Phosphorous is an essential element for plant and animal nutrition and is used extensively in fertilizer and other chemicals. In animals, phosphate is vital for the proper development of teeth and bones. Modern agriculture is heavily reliant on phosphate fertilisers to maximise crop yields. As a recent article commented: "Without plentiful supplies, the wheels will come off modern agriculture..."
There are no substitutes for phosphate and recycling the compound is simply not practical. Farmers could maintain phosphate levels in soil if they have access to manure, but many farmers have no access to the amount of livestock needed.
Most of the world's supply of phosphate comes from naturally occurring sedimentary rocks formed on the sea floor of ancient and current day seas usually in very shallow, near shore marine or low energy environments.
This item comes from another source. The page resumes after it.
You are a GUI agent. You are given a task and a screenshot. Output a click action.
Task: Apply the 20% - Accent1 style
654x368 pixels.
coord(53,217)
The phosphate occurs as calcium phosphate, known as Phosphorite. The concentration of phosphate in the sedimentary rock is typically reported as a percentage of phosphorus pentoxide (P2O5).
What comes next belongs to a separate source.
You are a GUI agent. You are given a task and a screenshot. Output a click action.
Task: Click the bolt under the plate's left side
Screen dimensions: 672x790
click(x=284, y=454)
In phosphate-rich marine sedimentary rocks, the phosphorus was deposited in part by organisms and sometimes by natural chemical reaction. The phosphorus-rich sediments are usually interbedded with other sedimentary such as limestone or diatomite (diatomite also has industrial uses in cement and filters). Phosphate also occurs in some igneous rocks but CROPS is exploring exclusively for sedimentary phosphate deposits which are far more plentiful.
Nearly 70% of world reserves are located in just one country: Morocco and the disputed territory it is occupying in the western Sahara.
The bulk of global phosphate rock production is used to manufacture modern, water-soluble fertilizers such as DAP and MAP. The major fertilizer manufacturers first make phosphoric acid, and this is then reacted or blended with some combination of ammonia, urea and potash to produce NPK blends (nitrogen-phosphorous-potassium). Some phosphate rock, generally rocks that are highly reactive in acid soils, are used as direct application phosphate rocks (DAPRs), and simply crushed before use as fertilizer.
Phosphate rock from the Sechura region of northern Peru (known as Sechura Phosphate Rock or SPR), where our Bayovar12 project is located, is one of the most reactive rocks in the world, with total phosphate yields under certain soil conditions as good as some manufactured fertilizers. This exceptional reactivity makes it ideally suited as a lower-cost alternative fertilizer for farmers growing crops on acidic soils. This same reactivity also makes SPR a good feed for phosphoric acid plants, and close to 4 million tonnes a year is already being exported from the region for acid manufacturing.